The US dollar is no longer used by Tehran and Baghdad in bilateral trade, giving way to the euro and local currencies, as well as direct barter of goods.
“the two countries have at least $8 billion in transactions in the worst times”
Baghdad purchases a large variety of Iranian goods, helping to maintain high employment rates.
Iraq is the second country after China in terms of trade volume with Iran.
Exports to China are almost exclusively petrochemical products.
China is the second-largest economy in the world and the fastest-growing major emerging market.
China has a voracious appetite for energy but has little oil of its own.
Iran is a major oil producer, and China is Iran’s biggest customer.
Oil is priced in dollars and dollars flow through the U.S. banking system.
Trump’s Iran sanctions make it impossible for China to pay Iran in dollars.
If U.S. sanctions prohibit dollar payments for Iranian oil, then Iran and China may have no choice but to transact in yuan.
SWIFT
Europe is also showing signs it wants to escape dollar hegemony.
German Foreign Minister Heiko Maas recently called for a new EU-based payments system
independent of the U.S. and SWIFT (Society for Worldwide Interbank Financial Telecommunication)
that would not involve dollar payments.
SWIFT in the nerve center of the global financial network.
All major banks transfer all major currencies using the SWIFT message system.

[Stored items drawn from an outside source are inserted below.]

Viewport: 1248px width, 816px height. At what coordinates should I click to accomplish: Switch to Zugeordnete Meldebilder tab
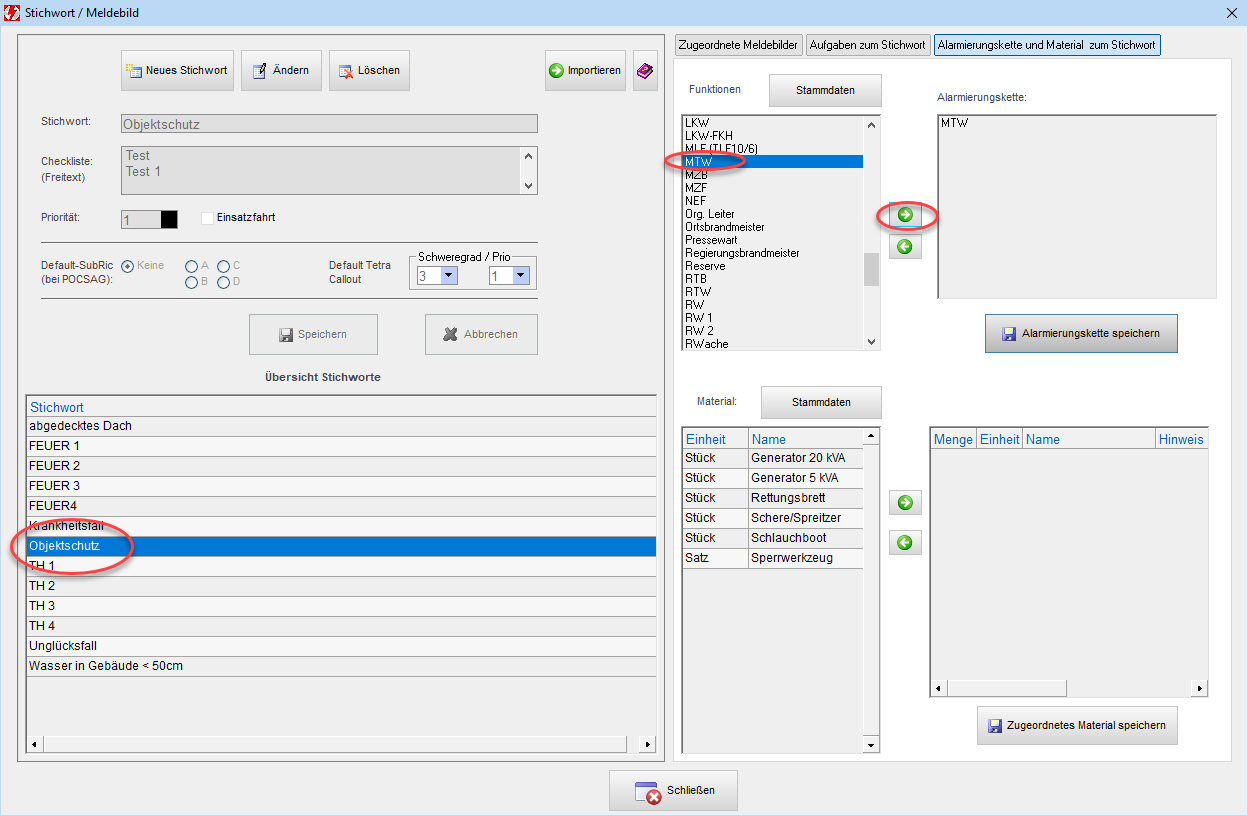coord(739,45)
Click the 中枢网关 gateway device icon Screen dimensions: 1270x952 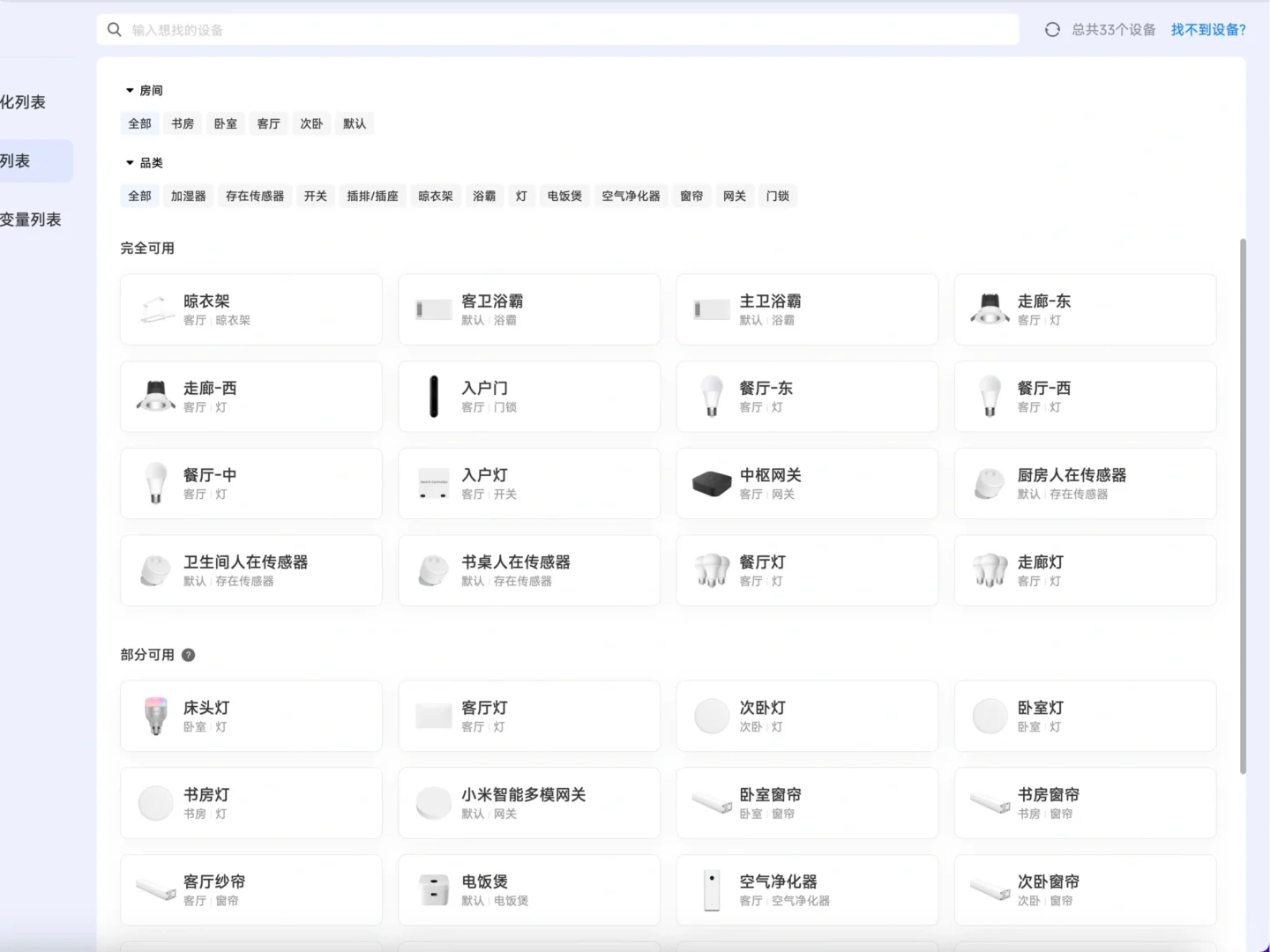[711, 483]
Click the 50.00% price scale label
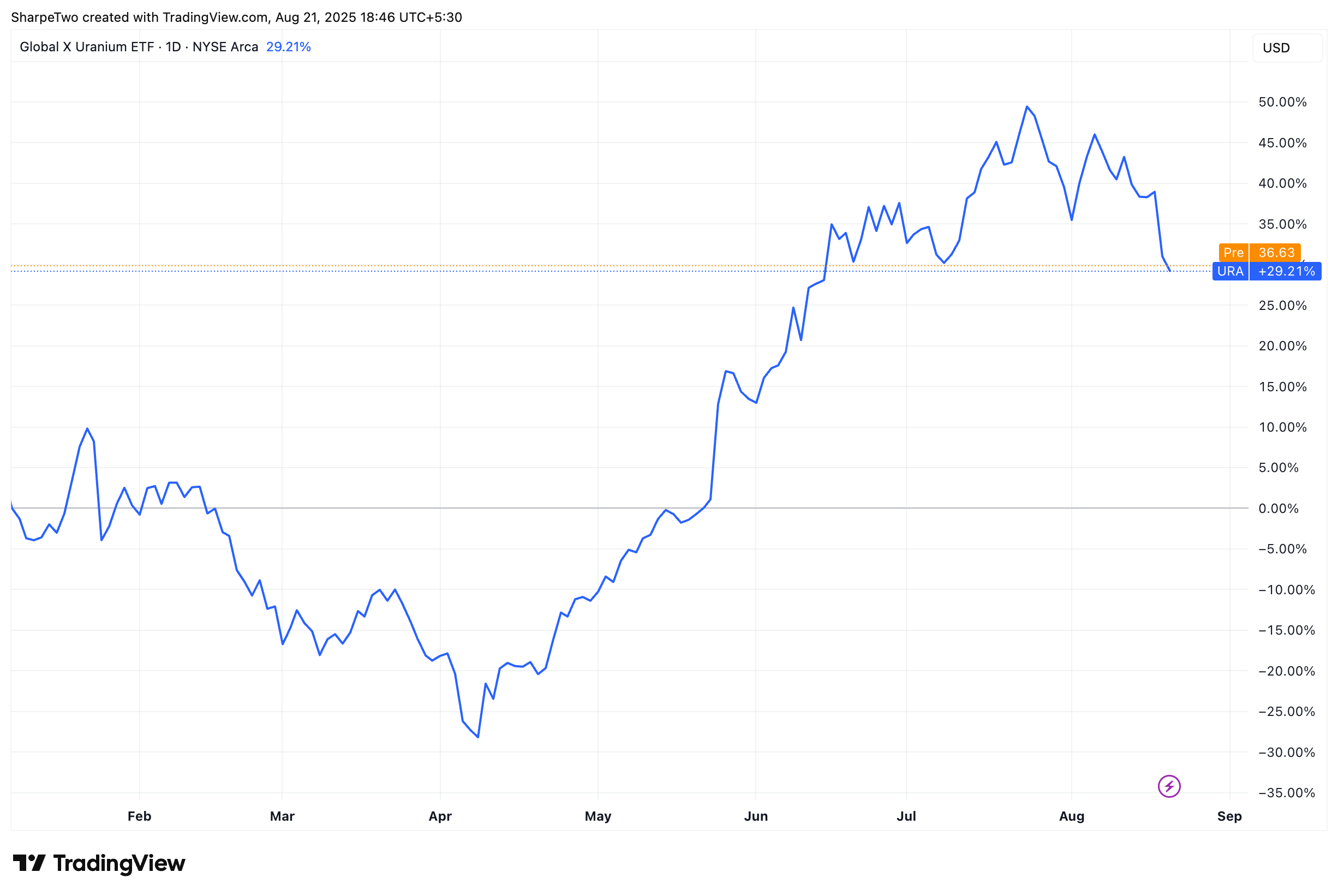This screenshot has height=896, width=1338. coord(1282,102)
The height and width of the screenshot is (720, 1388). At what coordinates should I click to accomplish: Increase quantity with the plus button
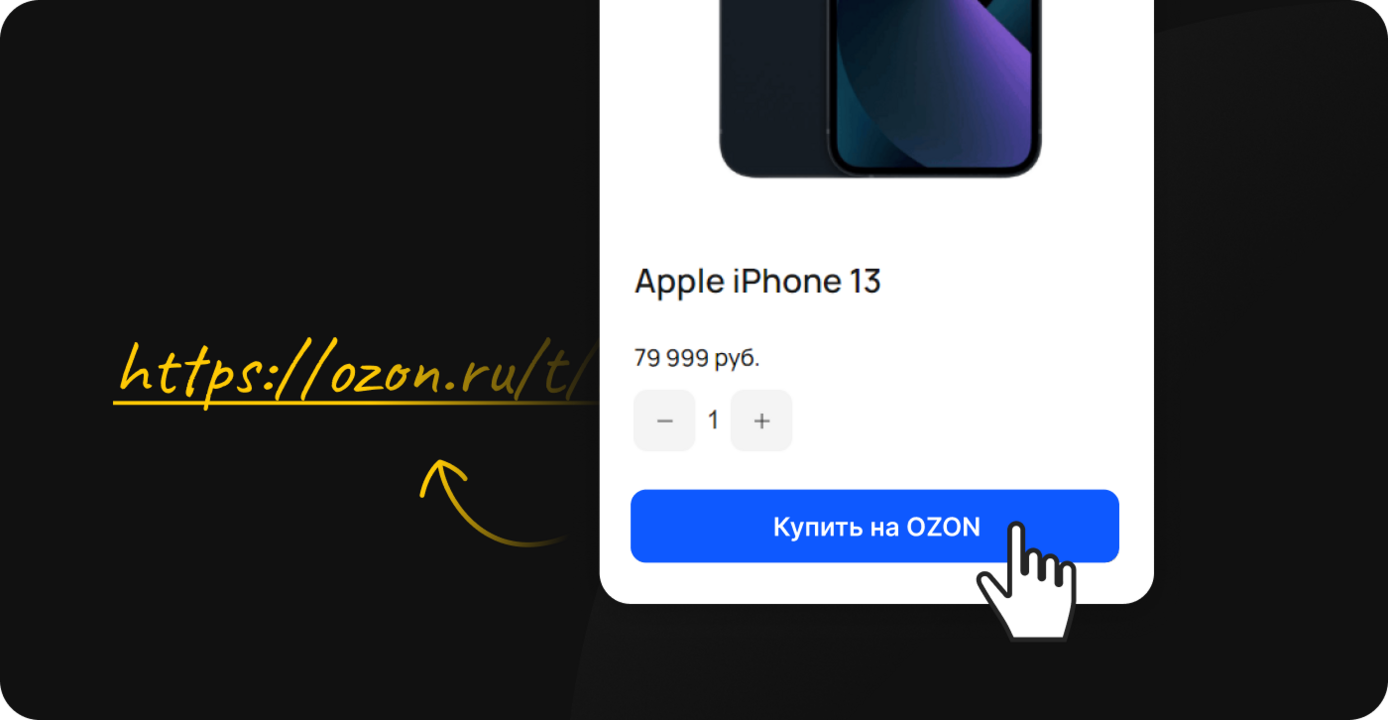click(x=761, y=421)
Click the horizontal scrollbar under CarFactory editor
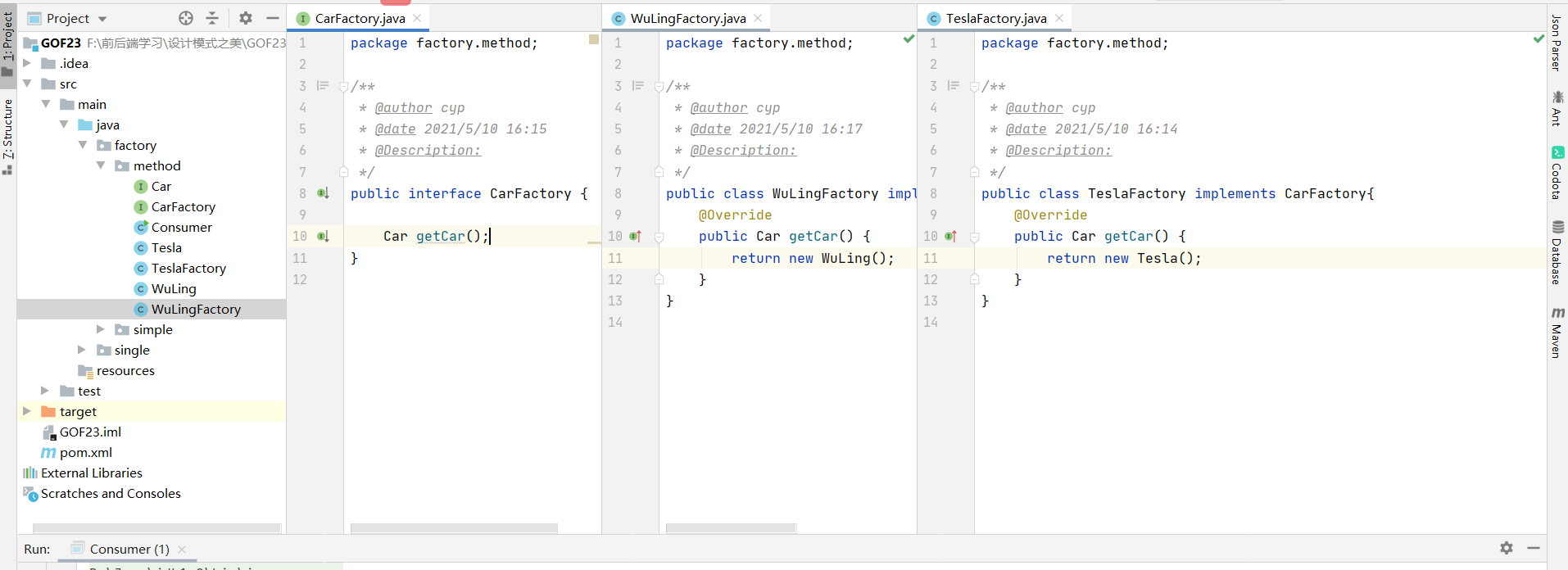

Cutting a nation off from SWIFT is like taking away its oxygen.
The U.S. had previously banned Iran from the dollar payments system (FedWire), which it controls,
but Iran turned to SWIFT to transfer euros and yen in order to maintain its receipt of hard currency for oil exports.
In 2013, the U.S. successfully kicked Iran out of SWIFT.
This was a crushing blow to Iran because it could not receive payment in hard currencies for its oil.
This pushed Iran to the bargaining table, which resulted in the Iran nuclear deal with the U.S. and its allies in 2015.
Now Trump has negated that U.S.-Iran deal and is putting pressure on its allies to once again refuse to do business with Iran.
And Congress is again pushing to exclude Iran from SWIFT as part of a sanctions program.
The difficulty this time is that our European allies are not fully on board
and are seeking ways to keep the nuclear deal alive and work around U.S. sanctions.
Hence... Europe’s solution is to therefore create new nondollar payment channels.
In the longer run, this is just one more development pushing the world at large away from dollars and toward alternatives of all kinds,
including new payment systems and cryptocurrencies.
It’s also one more sign that dollar dominance in global finance may end sooner than most expect.